Anaconda can now install and manage Tensorflow as a conda package.
Industry News
PyXLL, a commercial Excel add-in for calling Python functions from Excel.
IBM releases AI Fairness 360, an open source toolkit for investigating and mitigating bias in machine learning models.
Google open sources a TensorFlow package for Active Question Answering, a reinforcement learning based method to train artificial agents to answer natural-language questions.
Google Cloud Platform adds PyTorch support to several services, including Tensorboard, Kubeflow and Deep Learning VM images.
RStudio Package Manager, a commercial product to help organizations manage R packages, has been released.
RStudio adds support for Stan, the Bayesian modeling language.
Databricks releases MLflow 0.7.0, featuring a new R client API that allows you to log parameters, code versions, metrics, and output files when running R code and visualize the results in MLflow.
Cloudera and Hortonworks are merging. Thomas Dinsmore assesses the impact on the machine learning ecosystem.
Dataiku 5 is released. The enterprise data platform adds support for containerized R and Python recipes, and integration with Tensorflow and Keras.
Microsoft News
Microsoft has opened a new AI research facility in Shanghai in conjunction with INESA, the China organization developing smart city solutions.
SQL Server 2019 will provide integration with “big data clusters”: external SQL Server, Spark or HDFS containers managed in Kubernetes. For AI and ML workloads, you can run Spark or SQL Server’s R, Python and Java extensions against the cluster data.
Azure Machine Learning Services now provides Python developer libraries for data preparation, experiment tracking and model management, training on GPU clusters, automated model search and hyperparameter optimization, deploying trained models as containers, and many other new capabilities.
Visual Studio Code Tools for AI has been updated to provide a convenient interface to Azure Machine Learning for users of the popular open-source editor.
Speech Service in Azure Cognitive Services is now generally available, and includes a new neural text-to-speech capability for humanlike synthesized spech.
Azure Databricks is now supported in more regions, offers GPU support for deep learning, and Databricks Delta is now available (in preview) for transactional data capabilities.
Microsoft Bot Framework SDK v4 is now available. The Ignite presentation “Creating Enterprise-Scale Intelligent Agents and Bots” provides an overview and several examples.
Cortana Skills Kit for Enterprise, a development platform based on Azure Bot Service and Language Understanding, is now in private preview.
ONNX Runtime, a high-performance engine for executing trained models represented in the open ONNX format, is now in preview.
PyTorch is now supported in many Azure services, including Azure Machine Learning service, Data Science Virtual Machine, Azure Notebooks, and Visual Studio Code Tools for AI.
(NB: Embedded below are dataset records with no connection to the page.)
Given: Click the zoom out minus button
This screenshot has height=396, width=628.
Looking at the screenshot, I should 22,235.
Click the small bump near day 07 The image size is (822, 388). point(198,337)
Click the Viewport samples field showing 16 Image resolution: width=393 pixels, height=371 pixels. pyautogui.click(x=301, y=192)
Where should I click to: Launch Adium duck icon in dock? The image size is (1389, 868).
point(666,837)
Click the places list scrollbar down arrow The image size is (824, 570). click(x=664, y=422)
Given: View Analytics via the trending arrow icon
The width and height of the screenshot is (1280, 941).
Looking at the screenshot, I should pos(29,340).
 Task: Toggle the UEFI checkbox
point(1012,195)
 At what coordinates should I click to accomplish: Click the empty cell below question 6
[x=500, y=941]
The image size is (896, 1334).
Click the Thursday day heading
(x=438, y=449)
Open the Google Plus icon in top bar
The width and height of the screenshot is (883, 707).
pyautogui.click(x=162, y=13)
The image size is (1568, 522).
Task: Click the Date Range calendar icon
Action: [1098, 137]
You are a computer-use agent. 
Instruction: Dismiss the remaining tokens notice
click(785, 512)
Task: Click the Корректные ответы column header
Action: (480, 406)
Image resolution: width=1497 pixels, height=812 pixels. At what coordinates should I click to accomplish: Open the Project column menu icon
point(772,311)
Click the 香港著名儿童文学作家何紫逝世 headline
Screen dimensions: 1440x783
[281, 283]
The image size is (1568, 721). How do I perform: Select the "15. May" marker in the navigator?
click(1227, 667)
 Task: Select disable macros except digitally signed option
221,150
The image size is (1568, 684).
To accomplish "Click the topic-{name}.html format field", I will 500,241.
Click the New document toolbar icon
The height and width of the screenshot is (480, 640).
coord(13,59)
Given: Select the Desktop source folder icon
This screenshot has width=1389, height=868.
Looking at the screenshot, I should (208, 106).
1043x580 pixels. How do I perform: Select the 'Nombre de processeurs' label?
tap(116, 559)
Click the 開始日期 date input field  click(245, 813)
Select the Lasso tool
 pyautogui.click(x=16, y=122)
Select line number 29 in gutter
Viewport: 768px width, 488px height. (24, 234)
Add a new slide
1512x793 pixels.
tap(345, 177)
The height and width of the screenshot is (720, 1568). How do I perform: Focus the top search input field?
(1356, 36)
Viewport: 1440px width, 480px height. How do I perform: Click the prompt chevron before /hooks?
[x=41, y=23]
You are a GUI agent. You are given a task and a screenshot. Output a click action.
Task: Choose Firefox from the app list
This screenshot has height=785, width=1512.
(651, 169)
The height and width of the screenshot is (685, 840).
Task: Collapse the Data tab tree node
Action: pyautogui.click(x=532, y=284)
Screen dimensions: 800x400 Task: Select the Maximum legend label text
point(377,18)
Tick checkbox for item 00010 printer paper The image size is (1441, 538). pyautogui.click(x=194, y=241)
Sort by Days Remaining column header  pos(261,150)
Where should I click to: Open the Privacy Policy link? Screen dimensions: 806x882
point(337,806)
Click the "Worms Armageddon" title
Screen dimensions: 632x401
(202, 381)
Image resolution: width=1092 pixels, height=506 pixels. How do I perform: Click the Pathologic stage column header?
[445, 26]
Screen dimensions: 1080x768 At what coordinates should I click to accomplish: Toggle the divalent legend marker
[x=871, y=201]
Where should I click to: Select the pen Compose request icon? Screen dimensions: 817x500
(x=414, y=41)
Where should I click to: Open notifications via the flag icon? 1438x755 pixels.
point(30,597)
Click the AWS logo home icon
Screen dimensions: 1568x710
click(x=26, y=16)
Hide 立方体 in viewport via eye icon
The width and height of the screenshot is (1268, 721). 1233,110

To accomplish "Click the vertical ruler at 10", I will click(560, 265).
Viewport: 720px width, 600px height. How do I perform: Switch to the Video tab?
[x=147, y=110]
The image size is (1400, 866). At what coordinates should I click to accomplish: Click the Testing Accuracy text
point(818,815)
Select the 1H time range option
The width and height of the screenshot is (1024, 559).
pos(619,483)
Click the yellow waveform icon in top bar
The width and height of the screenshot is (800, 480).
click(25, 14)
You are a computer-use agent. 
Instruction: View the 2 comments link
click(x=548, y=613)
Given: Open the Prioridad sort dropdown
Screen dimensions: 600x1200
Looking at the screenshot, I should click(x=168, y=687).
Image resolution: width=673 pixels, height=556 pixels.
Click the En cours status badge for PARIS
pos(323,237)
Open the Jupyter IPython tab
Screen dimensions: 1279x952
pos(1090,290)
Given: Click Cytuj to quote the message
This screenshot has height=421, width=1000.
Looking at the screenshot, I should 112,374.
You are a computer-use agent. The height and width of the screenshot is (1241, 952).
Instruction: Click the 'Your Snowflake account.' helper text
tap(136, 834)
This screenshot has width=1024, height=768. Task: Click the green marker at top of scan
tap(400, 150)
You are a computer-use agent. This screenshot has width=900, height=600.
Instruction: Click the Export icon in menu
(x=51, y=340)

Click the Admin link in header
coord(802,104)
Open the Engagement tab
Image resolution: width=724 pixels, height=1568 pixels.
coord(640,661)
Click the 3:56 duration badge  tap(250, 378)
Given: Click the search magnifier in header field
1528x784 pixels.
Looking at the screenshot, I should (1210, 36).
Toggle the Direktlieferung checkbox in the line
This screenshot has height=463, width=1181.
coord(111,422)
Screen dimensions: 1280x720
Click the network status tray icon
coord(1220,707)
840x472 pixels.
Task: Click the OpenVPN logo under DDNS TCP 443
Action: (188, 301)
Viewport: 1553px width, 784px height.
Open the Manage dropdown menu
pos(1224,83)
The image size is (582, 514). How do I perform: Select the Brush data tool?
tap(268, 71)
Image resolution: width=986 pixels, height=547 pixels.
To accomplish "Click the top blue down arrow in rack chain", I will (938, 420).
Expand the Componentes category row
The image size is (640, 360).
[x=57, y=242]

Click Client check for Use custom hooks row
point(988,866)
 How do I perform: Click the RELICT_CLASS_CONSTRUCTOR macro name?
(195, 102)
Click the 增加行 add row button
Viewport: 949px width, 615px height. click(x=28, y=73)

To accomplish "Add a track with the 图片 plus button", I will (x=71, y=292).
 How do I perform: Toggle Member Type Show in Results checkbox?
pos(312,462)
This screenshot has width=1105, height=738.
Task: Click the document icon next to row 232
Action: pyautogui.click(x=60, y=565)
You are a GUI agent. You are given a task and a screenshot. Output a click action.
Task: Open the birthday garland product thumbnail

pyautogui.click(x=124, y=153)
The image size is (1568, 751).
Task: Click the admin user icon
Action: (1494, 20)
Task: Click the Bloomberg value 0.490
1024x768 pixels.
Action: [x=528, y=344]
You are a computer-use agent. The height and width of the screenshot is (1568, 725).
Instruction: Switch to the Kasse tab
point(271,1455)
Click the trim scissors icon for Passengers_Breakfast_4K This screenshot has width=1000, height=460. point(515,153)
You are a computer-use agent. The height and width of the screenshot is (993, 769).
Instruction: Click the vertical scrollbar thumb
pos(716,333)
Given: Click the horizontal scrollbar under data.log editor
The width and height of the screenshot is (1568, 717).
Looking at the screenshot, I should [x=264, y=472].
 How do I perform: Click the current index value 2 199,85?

The Microsoft Infer.NET machine learning framework has been released as open source. An online book, Model-Based Machine Learning, describes its probabilistic approach with several in-depth examples.
Learning resources
Microsoft Learn, which provides free interactive training for the Azure platform, is now available. Modules include Deep Learning with PyTorch and Computer Vision with Tensorflow.
A tutorial on converting a PyTorch model to ONNX, the cross-platform model-sharing format.
Chromebook Data Science, a free course in Data Science and R from the Johns Hopkins Data Science lab that requires only a browser to take.
Applications
The Ethics Certification Program for Autonomous and Intelligent Systems, a new IEEE standard with the goal of advancing transparency and reducing algorithmic bias in AI systems.
The fast.ai research datasets collection, which includes MNIST, CIFAR 10 and Imagenet, is now available on AWS Open Data.
A comprehensive list of AI Ethics resources, published by fast.ai.
Snip Insights, a Microsoft AI Lab project for image analysis and text extraction from screenshots.
Azure Healthcare AI blueprint, a process to deploy a HIPAA and HITRUST compliant environment in Azure for managing and running healthcare AI experiments.